Rimborsopoli, la Cassazione mette la parola definitiva sull’indagine sulle presunte spese pazze dei consiglieri regionali relative al periodo tra il 2008 e il 2012. La Suprema Corte ha in sostanza azzerato le condanne, in parte per prescrizione, in parte riqualificando le accuse e dichiarandole quindi prescritte. Cancellate le condanne anche ai tre esponenti del Pirellone comaschi ancora coinvolti nella vicenda, Gianluca Rinaldin e Giorgio Pozzi di Forza Italia e Luca Gaffuri del Pd.
Politici ed ex politici lombardi erano accusati di essersi fatti rimborsare con soldi pubblici, per un totale di circa 3 milioni in quattro anni, le spese più varie, in particolare pranzi e cene. In primo e poi in secondo grado erano stati condannati quasi 50 consiglieri regionali.
La decisione
Nelle scorse ore la decisione della Corte di Cassazione, che ha riqualificato l’accusa di peculato in indebita percezione di erogazioni pubbliche per una parte degli ex esponenti della politica lombarda e ha dichiarato per loro la prescrizione. Per altri imputati ha dichiarato prescritto il peculato perché commesso prima del dicembre 2009. Per altri ancora ha annullato con rinvio a un nuovo giudizio di appello, per un difetto di motivazione, la sentenza di condanna di secondo grado. Solo tre gli imputati condannati in via definitiva.
I commenti
Condanne cancellate per i tre consiglieri comaschi che ancora erano coinvolti nella vicenda. “E’ difficile commentare dopo tutto questo tempo – dice Giorgio Pozzi – Sono comunque felice. Con la mia coscienza sono sempre stato serenissimo e il risultato mi fa solo piacere. Abbiamo agito sempre solo per il bene della nostra regione”.

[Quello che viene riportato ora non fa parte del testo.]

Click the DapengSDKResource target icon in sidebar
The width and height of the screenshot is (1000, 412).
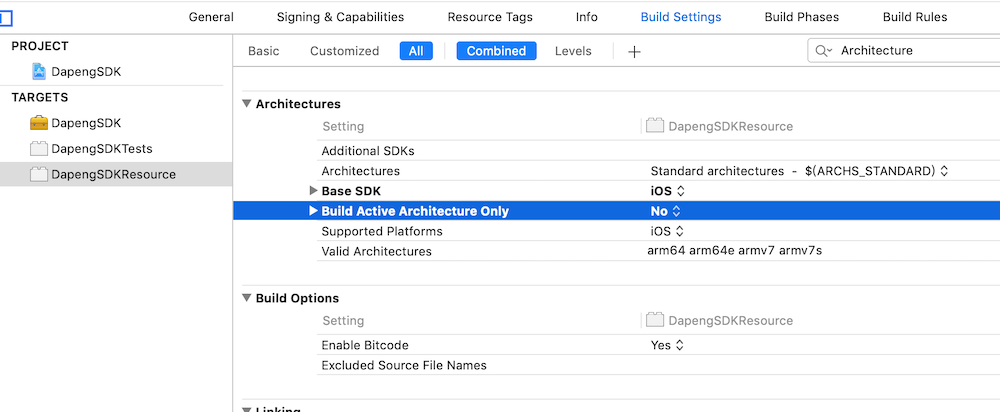(x=39, y=174)
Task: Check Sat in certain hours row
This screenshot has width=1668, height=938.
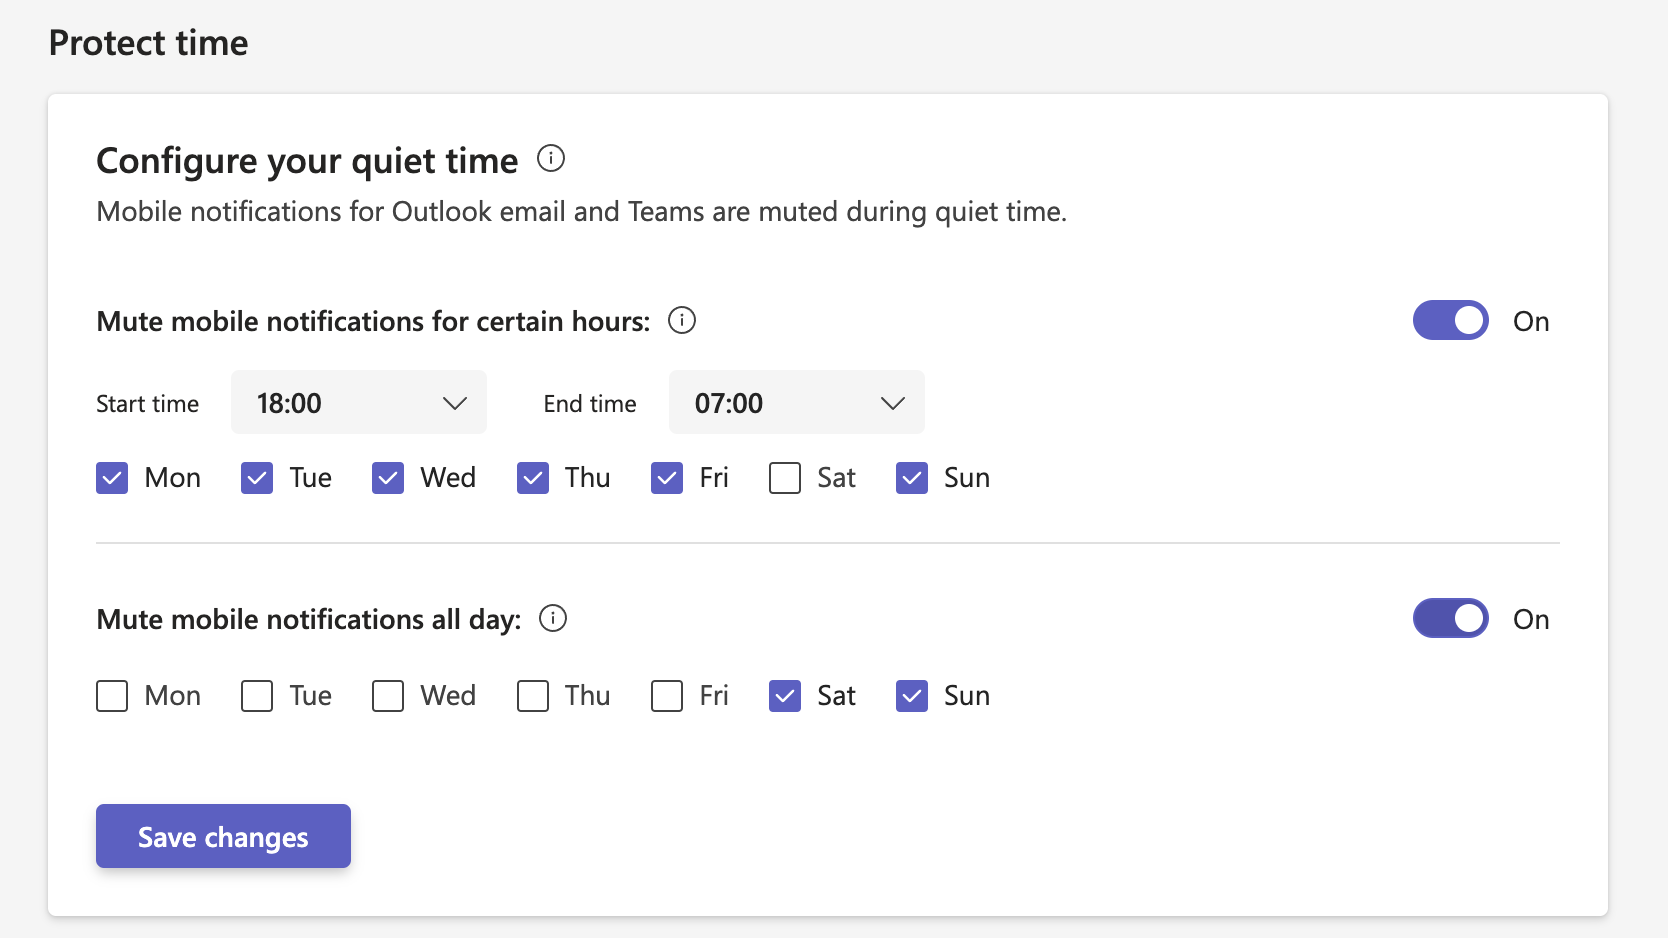Action: pyautogui.click(x=785, y=478)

Luca Gaffuri è pronto a presentare un ulteriore ricorso. “La sentenza della Cassazione solleva me e la mia famiglia da un peso enorme, ma alla fine di questo percorso, durato dieci anni, sono lieto di poter affermare ancora una volta la mia fiducia nella giustizia – commenta Luca Gaffuri – Dal punto di vista personale e di uomo pubblico, vorrei vedere cancellata dal giudizio sul mio operato la parola prescrizione, ragione per la quale chiederò al mio avvocato di fare un ulteriore ricorso perché venga ristabilita fino in fondo la verità”.